> [BRIEF]: Your copy should run exactly from the line containing "This screenshot has height=585, width=975." to the last line of the entries below, and it should include no pictures.

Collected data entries

· · · · · · ·

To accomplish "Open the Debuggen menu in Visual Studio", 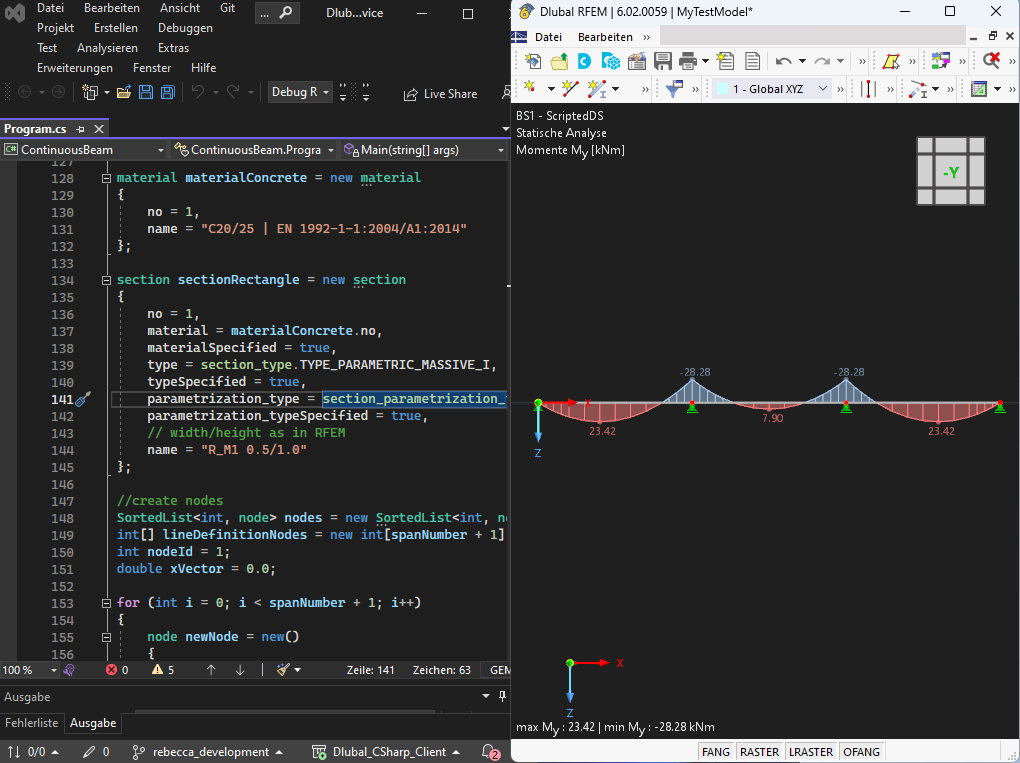I will click(x=184, y=28).
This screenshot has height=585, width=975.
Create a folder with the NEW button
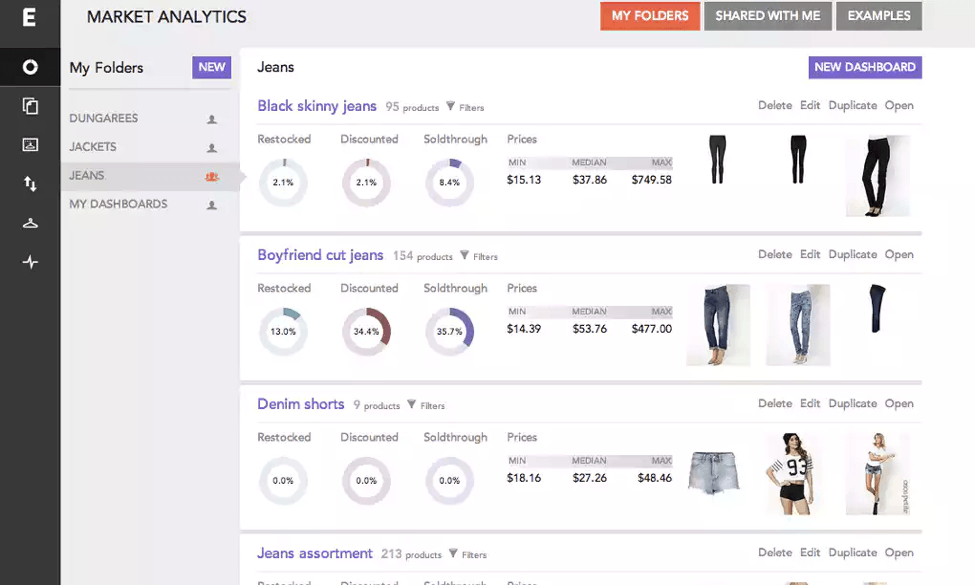pyautogui.click(x=211, y=67)
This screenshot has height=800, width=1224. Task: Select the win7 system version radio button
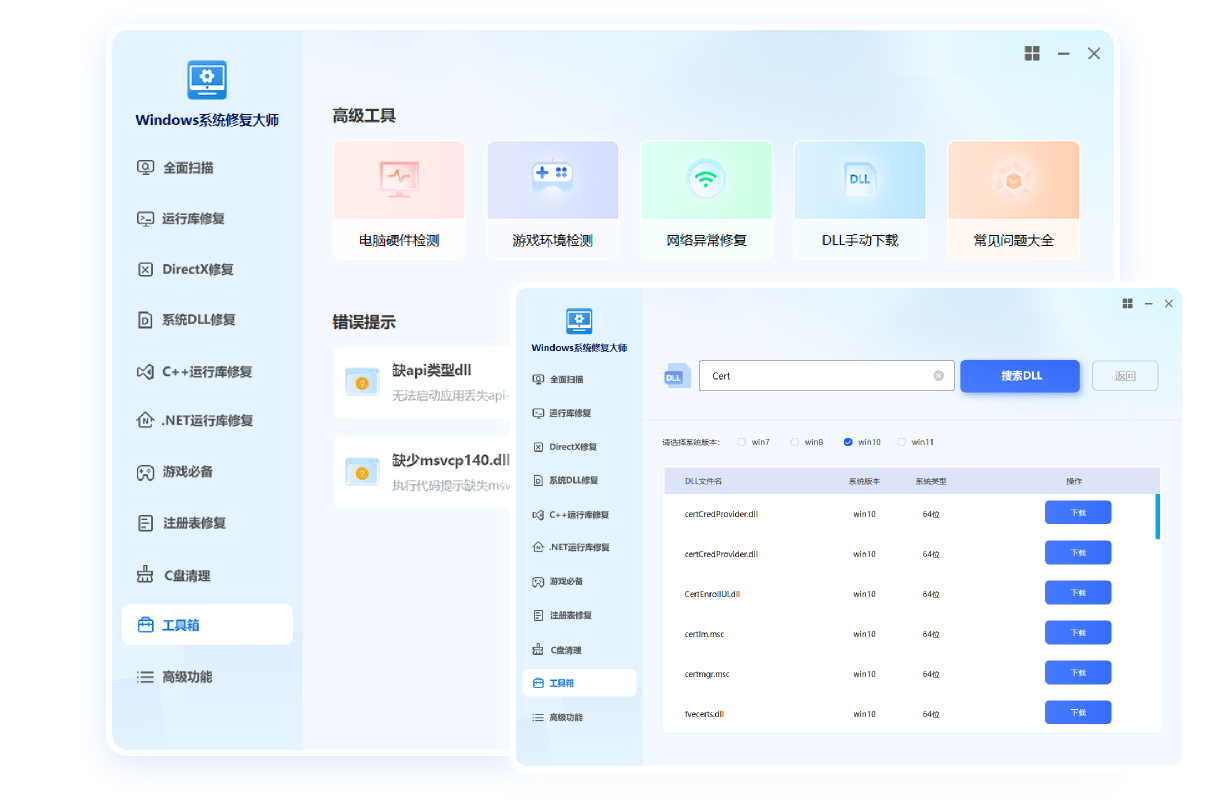point(742,442)
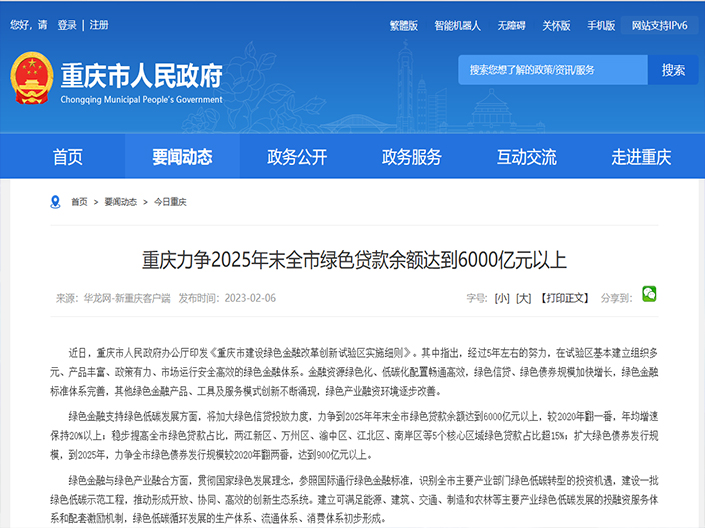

· · · · · · ·

> [ANSWER AREA]:
This screenshot has height=585, width=975.
Create a folder with the NEW button
pyautogui.click(x=211, y=67)
This screenshot has height=800, width=1224. Task: Select the win7 system version radio button
point(742,442)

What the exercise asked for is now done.